Skip to main content

Overview

The OOM (Out-of-Memory) flight recorder automatically captures comprehensive diagnostic information when GPU memory allocation fails. Similar to an airplane’s black box, it maintains a rolling buffer of memory events and dumps them to disk when an OOM error is detected.

How it works

The flight recorder operates in three stages:
  1. Continuous recording - Maintains a ring buffer of recent memory events
  2. Exception classification - Detects OOM errors from various frameworks
  3. Diagnostic dump - Writes comprehensive dump bundle when OOM occurs
The system recognizes OOM errors from:
  • PyTorch (torch.cuda.OutOfMemoryError)
  • TensorFlow (ResourceExhaustedError)
  • Generic CUDA/HIP errors (via message pattern matching)
See oom_flight_recorder.py:51-79 for classification logic.

Enabling OOM capture

With MemoryTracker

The easiest way to enable OOM capture is through MemoryTracker:
from gpumemprof import MemoryTracker

tracker = MemoryTracker(
    device="cuda:0",
    enable_oom_flight_recorder=True,  # Enable OOM capture
    oom_dump_dir="oom_dumps",         # Where to save dumps
    oom_buffer_size=10000,            # Events to include in dump
    oom_max_dumps=5,                  # Keep max 5 dumps
    oom_max_total_mb=256              # Max 256MB total storage
)

tracker.start_tracking()

try:
    # Code that might OOM
    large_tensor = torch.randn(100000, 100000).cuda()
except RuntimeError as e:
    # Automatically captured if it's an OOM
    dump_path = tracker.handle_exception(e, context="allocation")
    if dump_path:
        print(f"OOM diagnostics saved to: {dump_path}")
    raise

Context manager for automatic capture

with tracker.capture_oom(context="training_step", metadata={"epoch": 5, "batch": 42}):
    # Any OOM in this block is automatically captured
    output = model(data)
    loss = criterion(output, target)
    loss.backward()
The context manager:
  • Catches any exception
  • Classifies it to determine if it’s OOM-related
  • Captures diagnostics if OOM detected
  • Re-raises the original exception
See tracker.py:427-440 for implementation.

OOM exception classification

The system automatically classifies exceptions to determine if they’re OOM-related:
from gpumemprof.oom_flight_recorder import classify_oom_exception

try:
    problematic_code()
════════════════
WORK ITEM
According to the OOM flight recorder page, which TensorFlow error is recognized as an OOM error? Rely only on the text above to answer.

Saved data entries
════════════════
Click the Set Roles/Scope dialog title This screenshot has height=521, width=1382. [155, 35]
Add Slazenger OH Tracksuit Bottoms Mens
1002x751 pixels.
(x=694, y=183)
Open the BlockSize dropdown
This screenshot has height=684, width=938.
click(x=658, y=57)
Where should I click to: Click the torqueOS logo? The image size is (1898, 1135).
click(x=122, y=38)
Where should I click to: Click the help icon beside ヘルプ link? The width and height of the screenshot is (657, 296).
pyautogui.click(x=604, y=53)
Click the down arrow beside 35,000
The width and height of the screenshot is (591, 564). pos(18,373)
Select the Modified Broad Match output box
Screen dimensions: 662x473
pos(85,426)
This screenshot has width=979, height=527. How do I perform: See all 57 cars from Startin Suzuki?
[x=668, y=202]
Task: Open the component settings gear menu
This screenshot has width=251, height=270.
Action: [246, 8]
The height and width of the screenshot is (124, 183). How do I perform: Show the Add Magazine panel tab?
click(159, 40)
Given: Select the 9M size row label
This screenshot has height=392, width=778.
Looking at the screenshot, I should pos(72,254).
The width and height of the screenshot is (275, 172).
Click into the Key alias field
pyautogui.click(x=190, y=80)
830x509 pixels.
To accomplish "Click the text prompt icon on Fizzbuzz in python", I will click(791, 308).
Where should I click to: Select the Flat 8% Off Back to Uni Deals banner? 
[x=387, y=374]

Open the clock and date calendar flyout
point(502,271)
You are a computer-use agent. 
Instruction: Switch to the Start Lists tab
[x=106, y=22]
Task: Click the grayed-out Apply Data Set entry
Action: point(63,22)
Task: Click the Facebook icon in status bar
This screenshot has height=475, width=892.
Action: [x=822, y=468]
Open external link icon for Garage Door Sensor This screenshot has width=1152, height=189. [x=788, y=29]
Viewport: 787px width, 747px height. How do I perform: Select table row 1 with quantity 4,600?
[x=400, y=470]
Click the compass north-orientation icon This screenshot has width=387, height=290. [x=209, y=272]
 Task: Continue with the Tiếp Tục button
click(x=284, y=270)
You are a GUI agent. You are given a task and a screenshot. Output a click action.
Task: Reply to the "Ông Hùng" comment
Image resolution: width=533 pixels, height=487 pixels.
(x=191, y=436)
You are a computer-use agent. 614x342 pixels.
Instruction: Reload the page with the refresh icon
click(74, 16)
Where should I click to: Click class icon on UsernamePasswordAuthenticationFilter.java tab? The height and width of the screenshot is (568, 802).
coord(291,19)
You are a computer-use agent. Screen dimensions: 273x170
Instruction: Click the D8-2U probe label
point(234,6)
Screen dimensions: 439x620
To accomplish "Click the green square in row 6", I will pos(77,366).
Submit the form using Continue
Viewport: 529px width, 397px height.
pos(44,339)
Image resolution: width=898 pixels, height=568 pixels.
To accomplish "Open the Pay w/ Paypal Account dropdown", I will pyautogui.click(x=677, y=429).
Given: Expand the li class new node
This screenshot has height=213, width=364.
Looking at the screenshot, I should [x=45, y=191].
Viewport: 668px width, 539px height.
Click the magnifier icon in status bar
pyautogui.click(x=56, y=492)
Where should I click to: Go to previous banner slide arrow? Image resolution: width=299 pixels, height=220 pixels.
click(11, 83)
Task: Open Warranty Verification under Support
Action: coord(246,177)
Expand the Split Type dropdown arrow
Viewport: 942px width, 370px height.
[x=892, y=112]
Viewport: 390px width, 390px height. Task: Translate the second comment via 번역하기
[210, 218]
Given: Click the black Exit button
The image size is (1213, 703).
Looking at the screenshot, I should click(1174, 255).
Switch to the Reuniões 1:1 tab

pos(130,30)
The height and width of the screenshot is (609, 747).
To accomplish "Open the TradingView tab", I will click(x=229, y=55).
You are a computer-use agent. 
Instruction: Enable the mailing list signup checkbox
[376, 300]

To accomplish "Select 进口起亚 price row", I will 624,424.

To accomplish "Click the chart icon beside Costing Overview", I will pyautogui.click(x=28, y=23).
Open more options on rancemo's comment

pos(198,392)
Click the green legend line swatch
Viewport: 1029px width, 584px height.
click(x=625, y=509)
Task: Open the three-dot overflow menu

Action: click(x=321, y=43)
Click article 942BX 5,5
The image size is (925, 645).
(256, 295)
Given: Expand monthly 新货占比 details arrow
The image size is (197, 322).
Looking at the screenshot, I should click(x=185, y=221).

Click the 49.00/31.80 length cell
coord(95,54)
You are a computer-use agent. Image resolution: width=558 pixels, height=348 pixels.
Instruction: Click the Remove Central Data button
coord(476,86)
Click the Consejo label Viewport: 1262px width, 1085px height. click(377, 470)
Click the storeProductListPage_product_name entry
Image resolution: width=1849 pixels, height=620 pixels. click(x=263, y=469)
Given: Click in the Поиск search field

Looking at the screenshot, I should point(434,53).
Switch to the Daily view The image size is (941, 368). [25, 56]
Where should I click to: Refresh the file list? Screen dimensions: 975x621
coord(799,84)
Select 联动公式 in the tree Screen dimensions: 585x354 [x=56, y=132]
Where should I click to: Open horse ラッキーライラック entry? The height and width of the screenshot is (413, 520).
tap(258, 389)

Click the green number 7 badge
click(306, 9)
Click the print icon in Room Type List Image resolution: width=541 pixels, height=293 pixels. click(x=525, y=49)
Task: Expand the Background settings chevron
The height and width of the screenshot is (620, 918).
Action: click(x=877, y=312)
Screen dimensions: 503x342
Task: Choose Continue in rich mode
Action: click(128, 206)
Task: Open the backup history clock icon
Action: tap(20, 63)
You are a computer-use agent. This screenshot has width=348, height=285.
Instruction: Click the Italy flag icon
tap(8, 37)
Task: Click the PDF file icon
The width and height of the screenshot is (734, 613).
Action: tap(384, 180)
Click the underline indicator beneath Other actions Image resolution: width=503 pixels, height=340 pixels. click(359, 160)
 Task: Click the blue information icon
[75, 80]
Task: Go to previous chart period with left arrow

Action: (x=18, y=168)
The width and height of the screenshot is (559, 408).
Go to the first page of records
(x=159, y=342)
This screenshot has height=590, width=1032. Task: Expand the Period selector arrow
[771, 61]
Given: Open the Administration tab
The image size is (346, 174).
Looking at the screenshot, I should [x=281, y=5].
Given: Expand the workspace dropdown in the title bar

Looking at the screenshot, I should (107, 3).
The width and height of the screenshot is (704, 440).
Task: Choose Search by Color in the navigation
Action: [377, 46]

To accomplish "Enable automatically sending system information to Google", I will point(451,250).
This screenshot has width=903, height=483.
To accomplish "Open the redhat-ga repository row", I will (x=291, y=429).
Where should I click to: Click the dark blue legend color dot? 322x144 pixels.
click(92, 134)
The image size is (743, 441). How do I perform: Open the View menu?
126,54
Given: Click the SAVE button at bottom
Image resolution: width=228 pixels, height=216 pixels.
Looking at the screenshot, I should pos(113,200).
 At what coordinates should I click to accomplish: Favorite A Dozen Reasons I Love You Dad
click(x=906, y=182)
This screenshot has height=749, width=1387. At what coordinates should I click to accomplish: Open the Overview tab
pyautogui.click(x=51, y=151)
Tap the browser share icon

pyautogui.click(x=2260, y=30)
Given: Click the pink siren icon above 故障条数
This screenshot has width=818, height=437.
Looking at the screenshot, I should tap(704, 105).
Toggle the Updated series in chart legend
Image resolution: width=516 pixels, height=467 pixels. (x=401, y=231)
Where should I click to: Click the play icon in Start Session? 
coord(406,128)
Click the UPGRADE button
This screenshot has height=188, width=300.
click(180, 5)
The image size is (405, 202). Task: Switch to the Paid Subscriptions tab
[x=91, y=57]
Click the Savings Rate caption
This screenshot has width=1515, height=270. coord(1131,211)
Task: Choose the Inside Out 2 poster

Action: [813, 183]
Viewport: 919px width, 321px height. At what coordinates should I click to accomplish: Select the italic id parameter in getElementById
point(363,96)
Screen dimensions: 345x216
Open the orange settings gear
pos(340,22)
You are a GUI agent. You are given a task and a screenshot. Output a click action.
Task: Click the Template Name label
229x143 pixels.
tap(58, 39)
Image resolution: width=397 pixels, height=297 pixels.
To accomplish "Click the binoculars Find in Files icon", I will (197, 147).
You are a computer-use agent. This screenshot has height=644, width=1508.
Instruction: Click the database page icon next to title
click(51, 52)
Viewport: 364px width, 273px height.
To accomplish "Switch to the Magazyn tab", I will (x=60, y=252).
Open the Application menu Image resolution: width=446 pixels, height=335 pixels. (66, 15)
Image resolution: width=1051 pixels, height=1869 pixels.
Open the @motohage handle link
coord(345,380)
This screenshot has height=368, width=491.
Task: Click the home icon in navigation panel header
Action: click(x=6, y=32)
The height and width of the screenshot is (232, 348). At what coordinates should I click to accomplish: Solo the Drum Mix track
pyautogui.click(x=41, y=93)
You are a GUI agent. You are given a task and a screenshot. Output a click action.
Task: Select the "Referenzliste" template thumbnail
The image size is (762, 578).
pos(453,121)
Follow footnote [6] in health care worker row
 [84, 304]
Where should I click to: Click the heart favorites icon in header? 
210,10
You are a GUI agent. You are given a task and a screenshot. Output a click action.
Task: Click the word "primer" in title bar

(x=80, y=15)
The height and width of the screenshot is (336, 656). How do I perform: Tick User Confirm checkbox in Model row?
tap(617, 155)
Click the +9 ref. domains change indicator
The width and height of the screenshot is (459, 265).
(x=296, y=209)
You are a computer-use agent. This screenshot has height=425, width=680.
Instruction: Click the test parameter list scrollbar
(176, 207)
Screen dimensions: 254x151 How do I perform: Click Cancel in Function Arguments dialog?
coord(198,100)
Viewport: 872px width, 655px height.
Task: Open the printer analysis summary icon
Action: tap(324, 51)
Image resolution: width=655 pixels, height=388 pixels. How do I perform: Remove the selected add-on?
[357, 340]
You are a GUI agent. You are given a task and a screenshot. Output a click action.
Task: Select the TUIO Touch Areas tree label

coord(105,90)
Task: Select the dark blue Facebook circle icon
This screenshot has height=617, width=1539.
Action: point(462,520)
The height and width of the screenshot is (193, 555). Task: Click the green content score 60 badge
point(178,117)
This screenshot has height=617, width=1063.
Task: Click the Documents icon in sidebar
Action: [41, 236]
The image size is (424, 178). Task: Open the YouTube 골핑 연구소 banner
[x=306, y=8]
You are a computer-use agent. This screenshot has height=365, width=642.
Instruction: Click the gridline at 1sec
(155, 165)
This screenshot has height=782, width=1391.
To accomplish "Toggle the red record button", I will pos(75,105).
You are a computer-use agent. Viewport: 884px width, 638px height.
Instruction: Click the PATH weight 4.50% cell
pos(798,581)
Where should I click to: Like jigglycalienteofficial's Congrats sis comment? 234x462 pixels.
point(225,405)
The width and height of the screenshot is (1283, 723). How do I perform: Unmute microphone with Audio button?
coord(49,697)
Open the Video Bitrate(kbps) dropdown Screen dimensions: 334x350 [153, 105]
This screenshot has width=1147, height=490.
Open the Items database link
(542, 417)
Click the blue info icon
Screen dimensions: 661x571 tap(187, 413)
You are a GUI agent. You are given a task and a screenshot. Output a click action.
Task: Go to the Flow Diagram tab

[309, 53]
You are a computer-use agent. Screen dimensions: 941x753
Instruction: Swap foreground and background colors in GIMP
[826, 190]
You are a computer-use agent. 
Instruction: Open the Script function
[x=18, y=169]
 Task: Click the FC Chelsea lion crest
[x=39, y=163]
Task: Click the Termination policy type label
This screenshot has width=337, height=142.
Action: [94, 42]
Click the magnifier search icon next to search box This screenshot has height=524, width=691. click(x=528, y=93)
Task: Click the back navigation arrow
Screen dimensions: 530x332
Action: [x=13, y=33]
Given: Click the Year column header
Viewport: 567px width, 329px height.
════════════════
WORKED SOLUTION
ResourceExhaustedError